水浴の温度を、50℃まで上昇させた。水浴の温度が50℃に達した後、この反応器の内容物を、この温度で90分間加熱した。90分後、白色固形物が、この反応器の底に沈降した。反応器のジャケットから熱水を排水し、かつ冷水を循環させることにより反応器の内容物を冷却した。この反応器内容物を約1時間混合し、この時点で沈降した固形物を、水相中に再分散させ、均質な分散液を生じた。この分散液のpHを測定し、10.3であることがわかった。
このpHを、クエン酸溶液の添加により、6.5に調節した。その後、デキストロース溶液320gを、分散液に添加し、約10分間混合した。最後に、アルギン酸ナトリウム溶液を、漏斗を通して添加した。漏斗に付着し残留したアルギン酸ナトリウムは、デキストロース溶液33gを用い、反応器へと洗い落とした。10分間混合した後、安息香酸ナトリウム及びソルビン酸カリウム溶液を添加した。この分散液のpHを、クエン酸溶液を用い、3.8まで低下させた。

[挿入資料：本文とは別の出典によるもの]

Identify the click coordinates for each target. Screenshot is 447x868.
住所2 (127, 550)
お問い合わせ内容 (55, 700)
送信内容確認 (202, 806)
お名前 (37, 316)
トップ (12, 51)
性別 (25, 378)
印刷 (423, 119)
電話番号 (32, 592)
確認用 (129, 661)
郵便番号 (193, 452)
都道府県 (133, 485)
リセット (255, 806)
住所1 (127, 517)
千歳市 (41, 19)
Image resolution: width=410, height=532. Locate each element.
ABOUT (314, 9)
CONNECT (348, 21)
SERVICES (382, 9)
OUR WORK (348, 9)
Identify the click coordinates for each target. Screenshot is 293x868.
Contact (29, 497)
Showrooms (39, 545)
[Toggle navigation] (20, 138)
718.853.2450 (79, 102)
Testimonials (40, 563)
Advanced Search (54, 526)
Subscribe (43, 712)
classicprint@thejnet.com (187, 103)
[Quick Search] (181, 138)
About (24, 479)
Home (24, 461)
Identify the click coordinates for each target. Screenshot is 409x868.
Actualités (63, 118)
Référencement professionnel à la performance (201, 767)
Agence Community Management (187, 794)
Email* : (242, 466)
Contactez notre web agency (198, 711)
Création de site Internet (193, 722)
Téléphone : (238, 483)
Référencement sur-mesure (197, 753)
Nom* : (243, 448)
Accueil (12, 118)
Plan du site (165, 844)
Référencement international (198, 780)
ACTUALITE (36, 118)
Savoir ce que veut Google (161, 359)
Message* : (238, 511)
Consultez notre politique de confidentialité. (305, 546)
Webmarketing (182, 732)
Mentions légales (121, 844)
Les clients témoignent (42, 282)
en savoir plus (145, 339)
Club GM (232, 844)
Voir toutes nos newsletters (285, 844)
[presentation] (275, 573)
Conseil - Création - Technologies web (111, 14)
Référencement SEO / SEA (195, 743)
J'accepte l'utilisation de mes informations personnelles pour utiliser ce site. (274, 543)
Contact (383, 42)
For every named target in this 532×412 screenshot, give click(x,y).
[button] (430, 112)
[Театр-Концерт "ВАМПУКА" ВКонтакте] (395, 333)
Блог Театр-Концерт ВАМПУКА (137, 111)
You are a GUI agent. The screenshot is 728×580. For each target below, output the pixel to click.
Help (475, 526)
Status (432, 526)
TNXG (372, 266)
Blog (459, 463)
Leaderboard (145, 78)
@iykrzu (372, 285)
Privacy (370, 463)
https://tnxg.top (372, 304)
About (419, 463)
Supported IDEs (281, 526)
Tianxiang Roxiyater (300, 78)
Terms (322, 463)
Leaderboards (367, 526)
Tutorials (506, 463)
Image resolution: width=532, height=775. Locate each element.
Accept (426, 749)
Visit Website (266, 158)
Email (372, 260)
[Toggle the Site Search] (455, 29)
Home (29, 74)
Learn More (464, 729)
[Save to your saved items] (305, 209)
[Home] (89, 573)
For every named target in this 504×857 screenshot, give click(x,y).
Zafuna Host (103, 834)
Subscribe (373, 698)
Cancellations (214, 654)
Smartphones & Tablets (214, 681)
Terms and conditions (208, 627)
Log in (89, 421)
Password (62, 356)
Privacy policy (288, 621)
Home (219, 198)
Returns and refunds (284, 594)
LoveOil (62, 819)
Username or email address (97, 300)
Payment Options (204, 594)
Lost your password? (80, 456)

この分散液中の粒子の数平均直径は約4.5μmであり、かつ質量平均直径は約4.7μmであった。分散液の粘度は約38.7cPであった。
(実施例2.7)
製剤の合成は、食品等級の化学物質を用い、1.5-リットルスケールで実行した。大豆レシチン、TSTMP、水酸化ナトリウム、アルギン酸ナトリウム、安息香酸ナトリウム及びソルビン酸カリウムの水溶液を、最初に個別に調製した。無水クエン酸も蒸留水中に溶解させた。
この反応は、容量2-リットルの欧州式先細の3-首のジャケット付きフラスコ(Chemglass社、カタログ番号CG-1576-11)において実行した。この反応器の内容物は、オーバーヘッド攪拌機(IKA(登録商標)RW-20)、及びテフロン攪拌ブレード(Chemglass社、カタログ番号CG-2080)に装着された磨きガラスシャフト(Chemglass社、カタログ番号CG-2078-02)からなるかき混ぜ機を用いて、混合した。再循環式水浴を使用し、反応器のジャケットを通過する水の温度を制御した。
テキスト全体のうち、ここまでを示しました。